About this exercise =>
Every line of the records below from the line with "Screen dimensions: 1053x733" up to and including the line with "Click the Arabic" must be reproduced exactly, and no line outside that range.

[Record set Boundary: Start]

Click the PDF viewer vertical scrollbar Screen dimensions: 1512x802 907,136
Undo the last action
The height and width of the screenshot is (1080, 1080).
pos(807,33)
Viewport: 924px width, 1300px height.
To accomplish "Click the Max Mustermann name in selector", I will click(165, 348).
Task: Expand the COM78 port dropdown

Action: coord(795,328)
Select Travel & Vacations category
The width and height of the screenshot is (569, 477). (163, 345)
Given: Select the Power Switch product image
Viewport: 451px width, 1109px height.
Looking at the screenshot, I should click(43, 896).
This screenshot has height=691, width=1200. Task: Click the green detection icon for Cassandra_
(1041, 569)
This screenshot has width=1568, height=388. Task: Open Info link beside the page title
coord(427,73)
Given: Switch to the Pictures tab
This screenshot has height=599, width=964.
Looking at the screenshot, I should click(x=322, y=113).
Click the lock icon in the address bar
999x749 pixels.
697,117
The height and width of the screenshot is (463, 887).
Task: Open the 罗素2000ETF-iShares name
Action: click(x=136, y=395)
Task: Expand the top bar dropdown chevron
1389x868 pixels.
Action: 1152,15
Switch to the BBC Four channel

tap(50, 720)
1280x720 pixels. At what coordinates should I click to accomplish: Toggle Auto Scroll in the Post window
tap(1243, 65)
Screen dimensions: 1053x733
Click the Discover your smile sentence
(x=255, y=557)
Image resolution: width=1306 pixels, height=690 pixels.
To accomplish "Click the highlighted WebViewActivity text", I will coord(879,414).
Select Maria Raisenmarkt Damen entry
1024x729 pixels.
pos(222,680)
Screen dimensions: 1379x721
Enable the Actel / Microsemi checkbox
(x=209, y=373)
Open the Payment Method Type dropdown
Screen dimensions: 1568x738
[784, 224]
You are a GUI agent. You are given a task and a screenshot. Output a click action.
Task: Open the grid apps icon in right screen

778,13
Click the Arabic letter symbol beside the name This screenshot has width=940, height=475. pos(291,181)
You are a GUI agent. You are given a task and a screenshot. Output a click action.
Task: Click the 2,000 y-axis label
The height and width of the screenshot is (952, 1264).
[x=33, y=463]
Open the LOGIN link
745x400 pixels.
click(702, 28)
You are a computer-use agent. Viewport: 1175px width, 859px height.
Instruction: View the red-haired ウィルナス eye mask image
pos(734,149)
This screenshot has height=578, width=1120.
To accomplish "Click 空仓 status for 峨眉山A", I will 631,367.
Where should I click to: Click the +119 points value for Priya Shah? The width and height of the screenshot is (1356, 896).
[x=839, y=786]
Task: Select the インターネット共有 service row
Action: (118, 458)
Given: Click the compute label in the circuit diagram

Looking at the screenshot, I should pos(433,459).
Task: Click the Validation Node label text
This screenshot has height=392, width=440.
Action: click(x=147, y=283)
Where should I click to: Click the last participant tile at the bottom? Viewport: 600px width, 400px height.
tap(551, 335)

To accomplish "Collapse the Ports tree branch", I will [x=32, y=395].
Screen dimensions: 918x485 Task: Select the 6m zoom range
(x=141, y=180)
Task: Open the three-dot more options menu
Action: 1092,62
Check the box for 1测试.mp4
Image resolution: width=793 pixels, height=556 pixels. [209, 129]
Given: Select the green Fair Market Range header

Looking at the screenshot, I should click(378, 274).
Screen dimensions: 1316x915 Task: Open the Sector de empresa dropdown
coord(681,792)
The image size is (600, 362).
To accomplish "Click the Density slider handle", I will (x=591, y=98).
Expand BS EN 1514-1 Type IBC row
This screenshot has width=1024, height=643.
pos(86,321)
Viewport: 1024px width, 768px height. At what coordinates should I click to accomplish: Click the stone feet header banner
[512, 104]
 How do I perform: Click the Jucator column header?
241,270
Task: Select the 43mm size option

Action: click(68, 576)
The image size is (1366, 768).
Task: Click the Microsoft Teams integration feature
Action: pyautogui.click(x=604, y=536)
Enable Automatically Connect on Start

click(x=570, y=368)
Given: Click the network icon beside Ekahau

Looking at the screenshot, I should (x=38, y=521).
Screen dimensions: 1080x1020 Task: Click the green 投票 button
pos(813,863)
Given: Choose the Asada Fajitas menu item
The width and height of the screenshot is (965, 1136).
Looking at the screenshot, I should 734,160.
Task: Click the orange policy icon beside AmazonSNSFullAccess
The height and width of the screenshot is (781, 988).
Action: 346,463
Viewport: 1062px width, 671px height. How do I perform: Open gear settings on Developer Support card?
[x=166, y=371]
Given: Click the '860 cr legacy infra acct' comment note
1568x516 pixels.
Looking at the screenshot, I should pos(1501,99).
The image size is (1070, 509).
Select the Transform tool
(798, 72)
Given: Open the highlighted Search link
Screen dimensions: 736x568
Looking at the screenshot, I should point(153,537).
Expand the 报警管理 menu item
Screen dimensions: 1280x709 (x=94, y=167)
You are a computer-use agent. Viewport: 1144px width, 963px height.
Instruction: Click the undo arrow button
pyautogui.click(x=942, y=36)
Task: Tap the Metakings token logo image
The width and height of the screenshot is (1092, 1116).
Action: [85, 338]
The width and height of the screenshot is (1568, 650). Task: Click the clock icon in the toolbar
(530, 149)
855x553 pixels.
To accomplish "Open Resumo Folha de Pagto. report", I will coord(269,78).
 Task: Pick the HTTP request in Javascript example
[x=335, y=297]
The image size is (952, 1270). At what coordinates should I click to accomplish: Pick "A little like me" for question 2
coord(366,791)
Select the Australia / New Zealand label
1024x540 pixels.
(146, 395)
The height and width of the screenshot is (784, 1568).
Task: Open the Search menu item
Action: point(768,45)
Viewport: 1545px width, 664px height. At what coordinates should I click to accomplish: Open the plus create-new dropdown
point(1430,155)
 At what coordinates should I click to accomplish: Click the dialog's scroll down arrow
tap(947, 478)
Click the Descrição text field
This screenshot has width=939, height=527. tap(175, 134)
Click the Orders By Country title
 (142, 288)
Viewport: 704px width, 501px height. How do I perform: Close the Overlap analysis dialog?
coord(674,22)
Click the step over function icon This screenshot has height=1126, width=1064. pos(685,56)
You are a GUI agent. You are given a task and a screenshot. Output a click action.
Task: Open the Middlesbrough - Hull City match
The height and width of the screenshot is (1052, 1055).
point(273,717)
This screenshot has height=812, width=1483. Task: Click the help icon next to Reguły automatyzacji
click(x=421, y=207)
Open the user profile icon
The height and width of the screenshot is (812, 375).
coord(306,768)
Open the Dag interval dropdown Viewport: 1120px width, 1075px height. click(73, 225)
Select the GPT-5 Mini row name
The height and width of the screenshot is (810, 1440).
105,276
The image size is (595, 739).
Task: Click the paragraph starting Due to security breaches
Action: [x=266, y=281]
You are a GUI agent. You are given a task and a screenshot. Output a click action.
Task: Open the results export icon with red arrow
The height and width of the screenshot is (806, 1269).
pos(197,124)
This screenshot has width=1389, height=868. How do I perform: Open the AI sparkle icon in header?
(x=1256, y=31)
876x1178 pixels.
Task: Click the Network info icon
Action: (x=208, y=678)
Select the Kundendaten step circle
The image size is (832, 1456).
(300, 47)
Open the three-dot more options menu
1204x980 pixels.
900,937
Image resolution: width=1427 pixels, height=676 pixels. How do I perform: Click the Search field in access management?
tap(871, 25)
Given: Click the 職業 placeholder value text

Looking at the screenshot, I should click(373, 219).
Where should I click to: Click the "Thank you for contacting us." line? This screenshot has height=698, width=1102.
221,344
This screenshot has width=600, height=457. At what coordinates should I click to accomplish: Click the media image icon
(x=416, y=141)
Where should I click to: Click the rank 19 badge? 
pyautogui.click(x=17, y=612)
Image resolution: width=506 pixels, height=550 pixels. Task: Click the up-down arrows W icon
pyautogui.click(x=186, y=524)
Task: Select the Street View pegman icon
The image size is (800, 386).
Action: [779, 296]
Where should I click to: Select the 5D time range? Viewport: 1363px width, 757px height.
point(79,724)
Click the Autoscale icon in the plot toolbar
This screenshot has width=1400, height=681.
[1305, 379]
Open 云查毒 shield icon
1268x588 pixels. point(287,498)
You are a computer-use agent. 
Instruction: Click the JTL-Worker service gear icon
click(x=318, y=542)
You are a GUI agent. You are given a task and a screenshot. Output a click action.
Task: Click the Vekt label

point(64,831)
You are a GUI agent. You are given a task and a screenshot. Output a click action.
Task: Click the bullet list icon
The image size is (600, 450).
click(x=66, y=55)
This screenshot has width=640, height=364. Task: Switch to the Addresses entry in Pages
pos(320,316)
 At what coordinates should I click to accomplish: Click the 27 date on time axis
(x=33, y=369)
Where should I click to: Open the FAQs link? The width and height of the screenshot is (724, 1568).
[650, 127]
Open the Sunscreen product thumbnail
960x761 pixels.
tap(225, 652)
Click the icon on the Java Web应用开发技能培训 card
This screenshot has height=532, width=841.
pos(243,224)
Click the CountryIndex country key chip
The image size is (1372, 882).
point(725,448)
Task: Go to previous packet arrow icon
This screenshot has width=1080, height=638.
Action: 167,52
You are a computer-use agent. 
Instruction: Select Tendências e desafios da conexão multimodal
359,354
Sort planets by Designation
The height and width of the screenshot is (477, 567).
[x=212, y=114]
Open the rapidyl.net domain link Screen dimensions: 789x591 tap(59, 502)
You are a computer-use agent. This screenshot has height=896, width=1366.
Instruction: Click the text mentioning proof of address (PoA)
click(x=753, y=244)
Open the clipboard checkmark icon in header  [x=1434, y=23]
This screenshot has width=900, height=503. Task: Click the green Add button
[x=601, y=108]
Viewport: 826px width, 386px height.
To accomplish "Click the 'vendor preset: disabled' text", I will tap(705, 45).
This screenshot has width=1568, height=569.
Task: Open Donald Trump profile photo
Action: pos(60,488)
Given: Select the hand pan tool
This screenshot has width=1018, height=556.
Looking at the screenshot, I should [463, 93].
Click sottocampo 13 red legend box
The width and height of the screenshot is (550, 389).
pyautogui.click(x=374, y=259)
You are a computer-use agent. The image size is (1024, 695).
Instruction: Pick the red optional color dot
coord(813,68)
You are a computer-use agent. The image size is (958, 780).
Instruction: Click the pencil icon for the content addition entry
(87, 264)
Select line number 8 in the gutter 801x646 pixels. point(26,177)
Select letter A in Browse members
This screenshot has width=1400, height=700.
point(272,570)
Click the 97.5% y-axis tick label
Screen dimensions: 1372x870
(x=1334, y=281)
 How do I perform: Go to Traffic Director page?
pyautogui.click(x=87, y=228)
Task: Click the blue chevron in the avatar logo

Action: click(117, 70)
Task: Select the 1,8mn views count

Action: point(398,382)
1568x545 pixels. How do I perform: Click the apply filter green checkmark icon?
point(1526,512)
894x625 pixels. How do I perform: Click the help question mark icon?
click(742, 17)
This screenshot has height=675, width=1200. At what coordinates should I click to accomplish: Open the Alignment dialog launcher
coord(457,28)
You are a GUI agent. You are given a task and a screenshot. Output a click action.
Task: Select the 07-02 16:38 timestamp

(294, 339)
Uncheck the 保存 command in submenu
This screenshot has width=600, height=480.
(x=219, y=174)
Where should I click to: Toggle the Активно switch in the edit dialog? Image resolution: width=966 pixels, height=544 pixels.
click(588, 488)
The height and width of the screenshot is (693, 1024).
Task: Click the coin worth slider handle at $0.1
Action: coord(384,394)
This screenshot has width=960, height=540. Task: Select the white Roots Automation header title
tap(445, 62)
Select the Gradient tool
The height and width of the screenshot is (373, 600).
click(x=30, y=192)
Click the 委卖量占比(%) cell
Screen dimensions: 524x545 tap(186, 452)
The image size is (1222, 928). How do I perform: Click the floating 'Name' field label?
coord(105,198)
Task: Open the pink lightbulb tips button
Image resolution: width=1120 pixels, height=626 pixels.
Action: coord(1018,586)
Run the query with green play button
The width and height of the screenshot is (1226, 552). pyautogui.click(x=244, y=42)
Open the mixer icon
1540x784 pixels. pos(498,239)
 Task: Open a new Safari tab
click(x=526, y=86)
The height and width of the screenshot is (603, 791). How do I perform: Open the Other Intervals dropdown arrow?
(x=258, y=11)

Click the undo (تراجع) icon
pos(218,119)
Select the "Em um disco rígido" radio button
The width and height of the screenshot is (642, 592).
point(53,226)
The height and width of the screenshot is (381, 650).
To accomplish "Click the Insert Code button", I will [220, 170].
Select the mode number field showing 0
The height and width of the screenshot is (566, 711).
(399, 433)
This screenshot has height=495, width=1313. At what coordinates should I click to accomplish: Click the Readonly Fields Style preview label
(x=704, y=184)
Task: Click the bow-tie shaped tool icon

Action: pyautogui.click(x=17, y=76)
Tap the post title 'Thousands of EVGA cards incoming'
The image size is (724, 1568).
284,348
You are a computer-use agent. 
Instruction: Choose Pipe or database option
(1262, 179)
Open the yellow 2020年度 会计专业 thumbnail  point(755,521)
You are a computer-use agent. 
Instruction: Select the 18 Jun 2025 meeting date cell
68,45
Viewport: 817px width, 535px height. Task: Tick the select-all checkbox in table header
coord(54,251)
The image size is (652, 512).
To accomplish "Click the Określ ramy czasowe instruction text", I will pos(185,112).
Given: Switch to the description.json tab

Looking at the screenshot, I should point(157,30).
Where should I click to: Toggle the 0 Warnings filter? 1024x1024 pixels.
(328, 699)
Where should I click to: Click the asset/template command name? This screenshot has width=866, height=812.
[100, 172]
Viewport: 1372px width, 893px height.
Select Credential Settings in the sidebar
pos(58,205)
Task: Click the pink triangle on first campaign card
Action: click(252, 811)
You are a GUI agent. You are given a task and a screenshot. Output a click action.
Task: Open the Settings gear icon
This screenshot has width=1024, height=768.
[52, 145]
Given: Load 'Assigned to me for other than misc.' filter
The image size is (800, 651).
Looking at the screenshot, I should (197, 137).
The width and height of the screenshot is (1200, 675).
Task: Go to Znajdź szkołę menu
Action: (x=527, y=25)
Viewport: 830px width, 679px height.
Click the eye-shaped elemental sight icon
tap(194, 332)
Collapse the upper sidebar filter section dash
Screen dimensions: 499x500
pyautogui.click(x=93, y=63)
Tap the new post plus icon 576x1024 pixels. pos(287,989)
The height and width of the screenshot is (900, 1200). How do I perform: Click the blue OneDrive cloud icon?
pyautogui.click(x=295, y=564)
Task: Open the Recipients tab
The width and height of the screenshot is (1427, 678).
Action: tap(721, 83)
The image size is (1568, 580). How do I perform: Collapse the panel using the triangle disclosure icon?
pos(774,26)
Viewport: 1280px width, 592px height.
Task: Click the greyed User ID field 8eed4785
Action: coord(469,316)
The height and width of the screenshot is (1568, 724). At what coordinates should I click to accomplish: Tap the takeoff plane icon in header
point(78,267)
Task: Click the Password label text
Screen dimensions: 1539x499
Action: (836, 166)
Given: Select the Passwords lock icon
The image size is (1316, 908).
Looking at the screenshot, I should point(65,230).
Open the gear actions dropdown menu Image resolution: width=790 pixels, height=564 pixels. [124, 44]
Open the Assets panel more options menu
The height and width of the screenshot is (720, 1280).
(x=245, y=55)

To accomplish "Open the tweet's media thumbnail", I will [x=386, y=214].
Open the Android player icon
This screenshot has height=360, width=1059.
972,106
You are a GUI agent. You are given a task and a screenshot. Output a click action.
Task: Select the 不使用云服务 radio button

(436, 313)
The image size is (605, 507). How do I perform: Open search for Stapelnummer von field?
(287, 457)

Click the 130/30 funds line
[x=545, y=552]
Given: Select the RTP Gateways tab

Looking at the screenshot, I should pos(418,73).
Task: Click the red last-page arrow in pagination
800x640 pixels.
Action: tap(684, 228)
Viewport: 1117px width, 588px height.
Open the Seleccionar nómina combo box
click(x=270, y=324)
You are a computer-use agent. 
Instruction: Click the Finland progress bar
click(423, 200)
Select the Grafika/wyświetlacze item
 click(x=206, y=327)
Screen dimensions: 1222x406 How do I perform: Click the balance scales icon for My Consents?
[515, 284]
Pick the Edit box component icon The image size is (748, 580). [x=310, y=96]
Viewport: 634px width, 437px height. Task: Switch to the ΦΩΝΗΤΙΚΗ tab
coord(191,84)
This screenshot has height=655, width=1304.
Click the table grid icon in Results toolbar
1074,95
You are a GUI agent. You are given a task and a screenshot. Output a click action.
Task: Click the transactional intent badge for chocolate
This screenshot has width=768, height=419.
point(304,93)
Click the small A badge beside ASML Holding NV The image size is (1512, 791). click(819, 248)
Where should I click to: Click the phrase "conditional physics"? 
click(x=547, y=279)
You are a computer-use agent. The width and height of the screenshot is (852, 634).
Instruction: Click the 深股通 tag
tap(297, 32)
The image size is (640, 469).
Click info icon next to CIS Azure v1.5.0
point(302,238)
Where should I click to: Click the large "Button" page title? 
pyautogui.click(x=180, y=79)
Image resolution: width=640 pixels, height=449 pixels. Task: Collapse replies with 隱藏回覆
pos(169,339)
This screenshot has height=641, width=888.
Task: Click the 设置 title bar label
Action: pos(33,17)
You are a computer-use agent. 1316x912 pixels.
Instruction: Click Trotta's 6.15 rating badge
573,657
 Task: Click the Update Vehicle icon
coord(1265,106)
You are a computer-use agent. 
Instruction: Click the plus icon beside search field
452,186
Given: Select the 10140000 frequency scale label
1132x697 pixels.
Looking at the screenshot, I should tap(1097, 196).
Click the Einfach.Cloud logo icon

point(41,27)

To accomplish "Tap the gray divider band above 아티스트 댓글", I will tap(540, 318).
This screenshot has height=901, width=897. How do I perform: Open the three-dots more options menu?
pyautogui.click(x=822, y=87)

[Record set Boundary: End]

Task output =>
Screen dimensions: 1053x733
Click the Discover your smile sentence
(x=255, y=557)
Image resolution: width=1306 pixels, height=690 pixels.
To accomplish "Click the highlighted WebViewActivity text", I will coord(879,414).
Select Maria Raisenmarkt Damen entry
1024x729 pixels.
pos(222,680)
Screen dimensions: 1379x721
Enable the Actel / Microsemi checkbox
(x=209, y=373)
Open the Payment Method Type dropdown
Screen dimensions: 1568x738
[784, 224]
You are a GUI agent. You are given a task and a screenshot. Output a click action.
Task: Open the grid apps icon in right screen

778,13
Click the Arabic letter symbol beside the name This screenshot has width=940, height=475. pos(291,181)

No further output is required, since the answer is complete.